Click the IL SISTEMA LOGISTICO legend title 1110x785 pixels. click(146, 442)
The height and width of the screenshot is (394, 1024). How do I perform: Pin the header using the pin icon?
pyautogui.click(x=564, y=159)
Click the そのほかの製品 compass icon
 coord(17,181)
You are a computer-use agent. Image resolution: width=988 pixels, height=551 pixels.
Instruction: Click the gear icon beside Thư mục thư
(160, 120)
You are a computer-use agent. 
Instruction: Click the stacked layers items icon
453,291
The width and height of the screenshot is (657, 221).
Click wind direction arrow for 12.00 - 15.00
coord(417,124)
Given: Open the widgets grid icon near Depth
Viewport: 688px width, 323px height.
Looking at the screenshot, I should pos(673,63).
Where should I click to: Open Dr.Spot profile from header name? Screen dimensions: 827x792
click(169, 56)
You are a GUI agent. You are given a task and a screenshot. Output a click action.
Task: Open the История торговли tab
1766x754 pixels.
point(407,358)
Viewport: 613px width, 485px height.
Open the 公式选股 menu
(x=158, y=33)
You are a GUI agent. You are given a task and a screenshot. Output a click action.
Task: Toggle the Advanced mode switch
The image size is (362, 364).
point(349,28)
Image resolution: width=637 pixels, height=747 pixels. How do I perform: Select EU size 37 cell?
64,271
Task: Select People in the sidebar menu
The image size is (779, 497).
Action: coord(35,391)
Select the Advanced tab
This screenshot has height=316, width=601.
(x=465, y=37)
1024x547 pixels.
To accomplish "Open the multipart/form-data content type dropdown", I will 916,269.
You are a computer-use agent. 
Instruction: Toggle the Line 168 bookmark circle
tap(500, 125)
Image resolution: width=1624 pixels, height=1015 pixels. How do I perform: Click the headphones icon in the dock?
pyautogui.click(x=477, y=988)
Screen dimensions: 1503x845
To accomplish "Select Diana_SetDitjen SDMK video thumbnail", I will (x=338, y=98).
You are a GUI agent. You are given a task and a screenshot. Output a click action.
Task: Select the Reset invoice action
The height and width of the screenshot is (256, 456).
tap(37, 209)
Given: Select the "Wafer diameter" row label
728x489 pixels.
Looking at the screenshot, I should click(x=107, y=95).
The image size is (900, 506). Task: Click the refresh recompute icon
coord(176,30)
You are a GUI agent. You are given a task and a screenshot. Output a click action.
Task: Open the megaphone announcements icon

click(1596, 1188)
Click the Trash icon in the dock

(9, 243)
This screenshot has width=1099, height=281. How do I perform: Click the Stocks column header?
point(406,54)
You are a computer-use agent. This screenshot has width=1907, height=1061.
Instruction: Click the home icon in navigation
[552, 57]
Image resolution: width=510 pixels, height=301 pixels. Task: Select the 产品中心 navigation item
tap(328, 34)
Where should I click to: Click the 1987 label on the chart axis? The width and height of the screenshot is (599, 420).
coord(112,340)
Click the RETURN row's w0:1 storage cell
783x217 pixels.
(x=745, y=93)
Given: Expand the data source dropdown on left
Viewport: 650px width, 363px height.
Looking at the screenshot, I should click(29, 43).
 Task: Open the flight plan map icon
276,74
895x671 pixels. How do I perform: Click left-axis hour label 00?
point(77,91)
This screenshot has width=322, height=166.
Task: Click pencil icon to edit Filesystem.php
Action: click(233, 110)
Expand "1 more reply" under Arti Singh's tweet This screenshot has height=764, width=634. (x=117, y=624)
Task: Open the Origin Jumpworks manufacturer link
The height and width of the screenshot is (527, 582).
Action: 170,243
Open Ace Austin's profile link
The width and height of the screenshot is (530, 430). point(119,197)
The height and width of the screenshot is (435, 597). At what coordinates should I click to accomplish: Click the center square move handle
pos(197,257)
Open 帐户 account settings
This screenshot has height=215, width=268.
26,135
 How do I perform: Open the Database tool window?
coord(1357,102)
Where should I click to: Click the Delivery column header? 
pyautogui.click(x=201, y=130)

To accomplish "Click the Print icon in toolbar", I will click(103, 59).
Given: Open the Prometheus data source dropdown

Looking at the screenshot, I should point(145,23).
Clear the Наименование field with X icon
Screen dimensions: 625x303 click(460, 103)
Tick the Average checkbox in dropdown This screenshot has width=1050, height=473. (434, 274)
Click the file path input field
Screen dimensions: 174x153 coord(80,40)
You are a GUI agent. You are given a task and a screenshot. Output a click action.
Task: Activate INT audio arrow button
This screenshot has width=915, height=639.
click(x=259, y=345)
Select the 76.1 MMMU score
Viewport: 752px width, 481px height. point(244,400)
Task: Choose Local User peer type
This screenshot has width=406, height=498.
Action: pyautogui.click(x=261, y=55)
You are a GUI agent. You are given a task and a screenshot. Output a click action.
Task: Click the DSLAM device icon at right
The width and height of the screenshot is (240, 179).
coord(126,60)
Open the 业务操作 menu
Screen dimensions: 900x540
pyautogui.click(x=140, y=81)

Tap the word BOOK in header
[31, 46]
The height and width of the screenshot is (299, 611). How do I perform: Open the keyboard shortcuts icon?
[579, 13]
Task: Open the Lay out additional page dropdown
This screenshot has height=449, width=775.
--*--
* [Goal]:
Format the lines of the records above as a numbered list, omitting any blank lines.

* [Solved problem]:
1. Click the IL SISTEMA LOGISTICO legend title 1110x785 pixels. click(146, 442)
2. The height and width of the screenshot is (394, 1024). How do I perform: Pin the header using the pin icon?
3. pyautogui.click(x=564, y=159)
4. Click the そのほかの製品 compass icon
5.  coord(17,181)
6. You are a computer-use agent. Image resolution: width=988 pixels, height=551 pixels.
7. Instruction: Click the gear icon beside Thư mục thư
8. (160, 120)
9. You are a computer-use agent. 
10. Instruction: Click the stacked layers items icon
11. 453,291
12. The width and height of the screenshot is (657, 221).
13. Click wind direction arrow for 12.00 - 15.00
14. coord(417,124)
15. Given: Open the widgets grid icon near Depth
16. Viewport: 688px width, 323px height.
17. Looking at the screenshot, I should pos(673,63).
18. Where should I click to: Open Dr.Spot profile from header name? Screen dimensions: 827x792
19. click(169, 56)
20. You are a GUI agent. You are given a task and a screenshot. Output a click action.
21. Task: Open the История торговли tab
22. 1766x754 pixels.
23. point(407,358)
24. Viewport: 613px width, 485px height.
25. Open the 公式选股 menu
26. (x=158, y=33)
27. You are a GUI agent. You are given a task and a screenshot. Output a click action.
28. Task: Toggle the Advanced mode switch
29. The image size is (362, 364).
30. point(349,28)
31. Image resolution: width=637 pixels, height=747 pixels. How do I perform: Select EU size 37 cell?
32. 64,271
33. Task: Select People in the sidebar menu
34. The image size is (779, 497).
35. Action: coord(35,391)
36. Select the Advanced tab
37. This screenshot has height=316, width=601.
38. (x=465, y=37)
39. 1024x547 pixels.
40. To accomplish "Open the multipart/form-data content type dropdown", I will 916,269.
41. You are a computer-use agent. 
42. Instruction: Toggle the Line 168 bookmark circle
43. tap(500, 125)
44. Image resolution: width=1624 pixels, height=1015 pixels. How do I perform: Click the headphones icon in the dock?
45. pyautogui.click(x=477, y=988)
46. Screen dimensions: 1503x845
47. To accomplish "Select Diana_SetDitjen SDMK video thumbnail", I will (x=338, y=98).
48. You are a GUI agent. You are given a task and a screenshot. Output a click action.
49. Task: Select the Reset invoice action
50. The height and width of the screenshot is (256, 456).
51. tap(37, 209)
52. Given: Select the "Wafer diameter" row label
53. 728x489 pixels.
54. Looking at the screenshot, I should click(x=107, y=95).
55. The image size is (900, 506). Task: Click the refresh recompute icon
56. coord(176,30)
57. You are a GUI agent. You are given a task and a screenshot. Output a click action.
58. Task: Open the megaphone announcements icon
59. click(1596, 1188)
60. Click the Trash icon in the dock
61. (9, 243)
62. This screenshot has width=1099, height=281. How do I perform: Click the Stocks column header?
63. point(406,54)
64. You are a computer-use agent. This screenshot has width=1907, height=1061.
65. Instruction: Click the home icon in navigation
66. [552, 57]
67. Image resolution: width=510 pixels, height=301 pixels. Task: Select the 产品中心 navigation item
68. tap(328, 34)
69. Where should I click to: Click the 1987 label on the chart axis? The width and height of the screenshot is (599, 420).
70. coord(112,340)
71. Click the RETURN row's w0:1 storage cell
72. 783x217 pixels.
73. (x=745, y=93)
74. Given: Expand the data source dropdown on left
75. Viewport: 650px width, 363px height.
76. Looking at the screenshot, I should click(29, 43).
77.  Task: Open the flight plan map icon
78. 276,74
79. 895x671 pixels. How do I perform: Click left-axis hour label 00?
80. point(77,91)
81. This screenshot has width=322, height=166.
82. Task: Click pencil icon to edit Filesystem.php
83. Action: click(233, 110)
84. Expand "1 more reply" under Arti Singh's tweet This screenshot has height=764, width=634. (x=117, y=624)
85. Task: Open the Origin Jumpworks manufacturer link
86. The height and width of the screenshot is (527, 582).
87. Action: 170,243
88. Open Ace Austin's profile link
89. The width and height of the screenshot is (530, 430). point(119,197)
90. The height and width of the screenshot is (435, 597). At what coordinates should I click to accomplish: Click the center square move handle
91. pos(197,257)
92. Open 帐户 account settings
93. This screenshot has height=215, width=268.
94. 26,135
95.  How do I perform: Open the Database tool window?
96. coord(1357,102)
97. Where should I click to: Click the Delivery column header? 
98. pyautogui.click(x=201, y=130)
99. To accomplish "Click the Print icon in toolbar", I will click(103, 59).
100. Given: Open the Prometheus data source dropdown
101. Looking at the screenshot, I should point(145,23).
102. Clear the Наименование field with X icon
103. Screen dimensions: 625x303 click(460, 103)
104. Tick the Average checkbox in dropdown This screenshot has width=1050, height=473. (434, 274)
105. Click the file path input field
106. Screen dimensions: 174x153 coord(80,40)
107. You are a GUI agent. You are given a task and a screenshot. Output a click action.
108. Task: Activate INT audio arrow button
109. This screenshot has width=915, height=639.
110. click(x=259, y=345)
111. Select the 76.1 MMMU score
112. Viewport: 752px width, 481px height. point(244,400)
113. Task: Choose Local User peer type
114. This screenshot has width=406, height=498.
115. Action: pyautogui.click(x=261, y=55)
116. You are a GUI agent. You are given a task and a screenshot. Output a click action.
117. Task: Click the DSLAM device icon at right
118. The width and height of the screenshot is (240, 179).
119. coord(126,60)
120. Open the 业务操作 menu
121. Screen dimensions: 900x540
122. pyautogui.click(x=140, y=81)
123. Tap the word BOOK in header
124. [31, 46]
125. The height and width of the screenshot is (299, 611). How do I perform: Open the keyboard shortcuts icon?
126. [579, 13]
127. Task: Open the Lay out additional page dropdown
128. This screenshot has height=449, width=775.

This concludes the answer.